How do I join the first row of a subquery?
Asked Answered
K

7

27

I've got a table of invoices and a child table of related data related by key. In particular, for each invoice, I'm interested in only the first related row from the child table. Given that I want the one related row for every invoice key - how do I accomplish this?

Select i.[Invoice Number],
       c.[Carrier Name]
From Invoice i
    Left Join Carriers c on i.[InvoiceKey] = c.[InvoiceKey]
Where -- what?

I guess semantically speaking, what I'm looking for something akin to the concept of Top 1 c.CarrierName Group by InvoiceKey (or what would be the concept of that if that were possible in T-SQL.)
--- --- ---
(Task set):
A) In the SQL question above, what kind of join links the Invoice table to the Carriers table?
B) Copy the part of the SQL question above word for word, starting at "I've got a table" and ending at "I accomplish this?".

(Dataset):
--- --- ---
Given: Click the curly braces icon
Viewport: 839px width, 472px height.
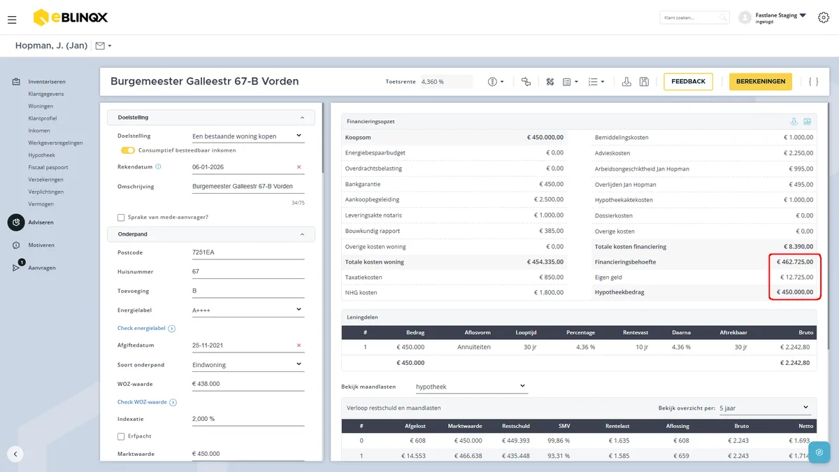Looking at the screenshot, I should click(813, 82).
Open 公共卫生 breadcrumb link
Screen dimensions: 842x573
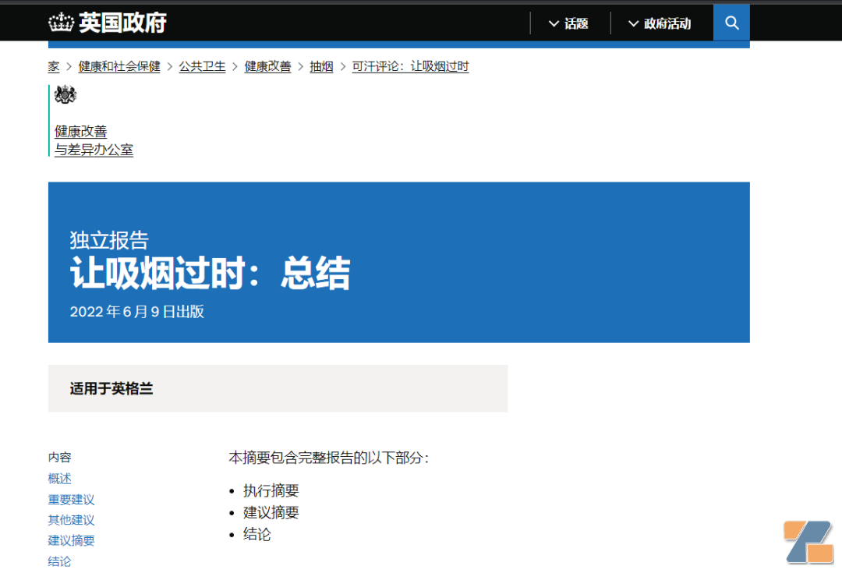pyautogui.click(x=202, y=67)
--- --- ---
(Responses to the tasks):
A) A left join on InvoiceKey.

B)
I've got a table of invoices and a child table of related data related by key. In particular, for each invoice, I'm interested in only the first related row from the child table. Given that I want the one related row for every invoice key - how do I accomplish this?